Virtualization is also useful in terms of trying out different operating systems without having to configure dual boot environments. For example, you can run Windows in a virtual machine without having to re-partition the disk, shut down Red Hat Enterprise Linux 6 and then boot from Windows. You simply start up a virtualized version of Windows as a guest operating system. Similarly, virtualization allows you to run other Linux distributions from within an RHEL 6 system, providing concurrent access to both operating systems.

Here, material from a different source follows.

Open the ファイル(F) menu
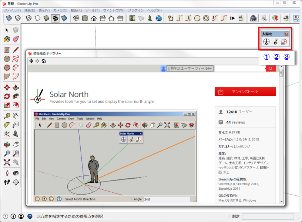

Prior to Red Hat Enterprise Linux 6 two virtualization platforms were provided with RHEL in the form of KVM and Xen. With the release of RHEL 6, support for Xen has been removed leaving KVM as the only bundled virtualization option supplied with RHEL 6. In addition to KVM, third party solutions are available in the form of products such as VMware and Oracle VirtualBox. Since KVM is supplied with RHEL 6, however, this is the virtualization solution that will be covered in this and subsequent chapters. Before plunging into installing and running KVM it is worth taking a little time to talk about two different types of virtualization and the corresponding hardware requirements.


Full Virtualization, Para-Virtualization and Emulation

There are two common approaches to virtualization - full virtualization and para-virtualization. Full virtualization provides complete abstraction between the hardware and the guest operating system. In this scenario, the guest operating system is provided a complete virtual physical environment in which to run and, as such, is unaware that it is running inside a virtual machine. One advantage of full virtualization is that the operating system does not need to be modified in order to run in a virtualized environment. This means that proprietary operating systems such as Windows can be run on Linux systems. Disadvantages of full virtualization are that performance is slightly reduced as compared to para-virtualization, and some virtualization platforms, such as Xen and KVM, require CPUs with special virtualization support built in (such as Intel-VT and AMD-V).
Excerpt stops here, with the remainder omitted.